- PROVIDED PASSAGE -
Sterling Heights already has two mosques in operation and a third tied up in litigation. The city went through a highly contentious debate in 2015-16 in which a 20,000-square-foot mega-mosque called the American Islamic Community Center, or AICC, was denied a permit by a 9-0 vote of the planning commission. That denial received a standing ovation from an overflow crowd gathered at city hall, but the decision would later be overturned under pressure from the U.S. Justice Department. The DOJ joined local Muslims in a federal lawsuit alleging religious discrimination.
The city settled with the Muslims and agreed to allow the construction to start on AICC mosque but then a citizens’ group filed its own lawsuit against the city alleging that it approved the project out of a bias toward Muslims, many of whom would be attending the mosque from outside the city, when the overwhelming majority of city residents opposed the project citing traffic and parking issues. Making things more contentious is the fact that the targeted neighborhood is populated largely by Chaldeans Christians, many of whom escaped Muslim persecution in Iraq.
Several Christian refugees in Sterling Heights were contacted about the church-mosque conversion. They refused to speak on the record, fearing retribution from the Muslims.
In an interview with WDIV-TV last year, Sterling Heights Mayor Michael Taylor let it be known unequivocally that, in terms of the AICC lawsuit, he stands on the side of the Muslims. Taylor said the city plans to “defend against it pretty vigorously” and “go after them for sanctions for this very frivolous lawsuit.”
Dick Manasseri, spokesman for Secure Michigan, a citizens’ watchdog organization, said that for any group to try to open another mosque in Sterling Heights before the controversy over the previous one is settled represents “a very bold move” that has raised a lot of eyebrows.
“Why would any church board, knowing about the controversy of the previous mosque plan, decide to open the door to another mosque that’s coming in from the side, unless they are a player in the interfaith movement, which is going on all over Michigan right now,” he said.
The targeted church property sits on 4.8 acres with enough parking for 150 cars. It last changed hands, according to courthouse records, in August 2012 when it was acquired by an entity called God’s Love Overpowers Ministries from Crown of Life Lutheran Church for $375,000. According to the listing agent, the property is now under contract to be sold to the Pakistanis for approximately $440,000 and the transaction is scheduled to close in less than three months. Since there is already a house of worship on the property, no rezoning hearings will be required.
The Muslim community in Sterling Heights is still small, estimated at less than 1,000 people out of a total population of 130,000. But more Muslims are moving in each year, coming up from the area to the south, which includes Dearborn, Hamtramck, Madison Heights and Warren, and from Clinton Township to the east.

- PROBLEM SET -
**A)** From the Sterling Heights mosque passage, list every place named as an area that Muslims are moving in from.
**B)** Answer these questions using the Sterling Heights mosque passage:
(i) By what vote did the planning commission deny the AICC permit?
(ii) How many acres does the targeted church property sit on?
(iii) What is the estimated size of the Muslim community in Sterling Heights?
**C)** Please reproduce the Sterling Heights mosque passage word for word, from "The targeted church" to "to the east.".

- STORED DATA -
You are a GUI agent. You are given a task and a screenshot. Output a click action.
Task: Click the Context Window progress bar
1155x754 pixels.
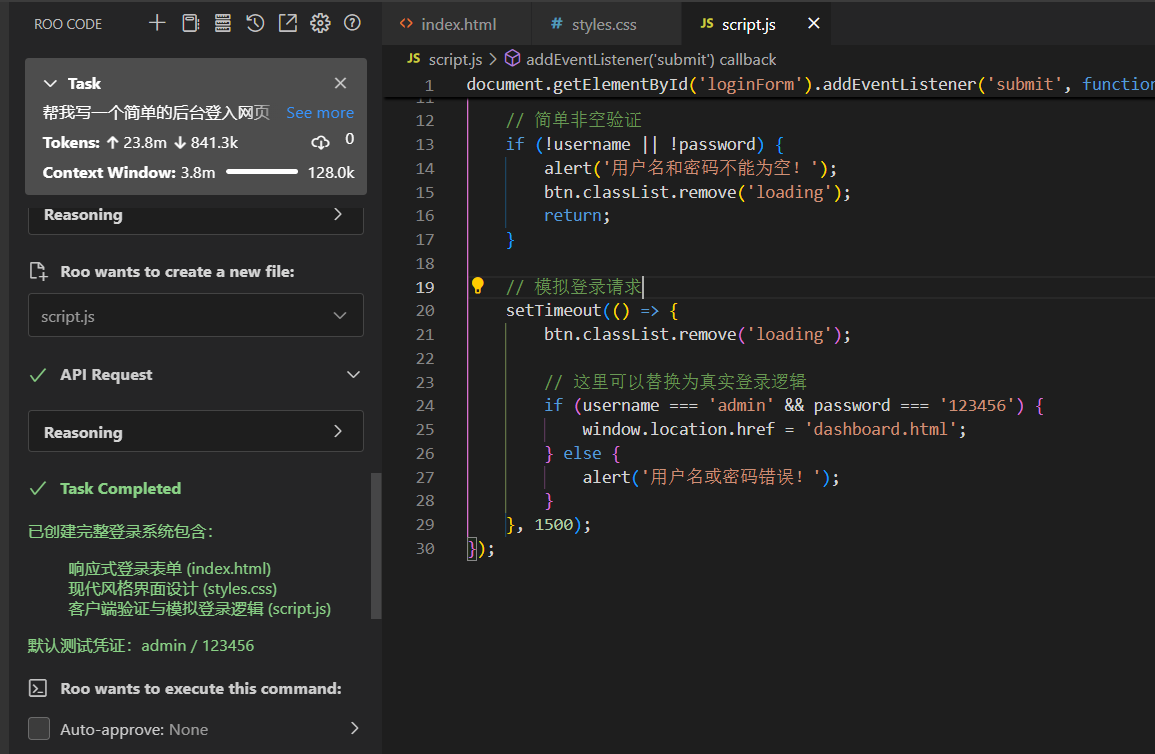(262, 172)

- OUTPUTS IN ORDER -
**A)** Dearborn, Hamtramck, Madison Heights, Warren, Clinton Township

**B)**
(i) 9-0
(ii) 4.8 acres
(iii) Less than 1,000 people out of a total population of 130,000

**C)**
The targeted church property sits on 4.8 acres with enough parking for 150 cars. It last changed hands, according to courthouse records, in August 2012 when it was acquired by an entity called God’s Love Overpowers Ministries from Crown of Life Lutheran Church for $375,000. According to the listing agent, the property is now under contract to be sold to the Pakistanis for approximately $440,000 and the transaction is scheduled to close in less than three months. Since there is already a house of worship on the property, no rezoning hearings will be required.
The Muslim community in Sterling Heights is still small, estimated at less than 1,000 people out of a total population of 130,000. But more Muslims are moving in each year, coming up from the area to the south, which includes Dearborn, Hamtramck, Madison Heights and Warren, and from Clinton Township to the east.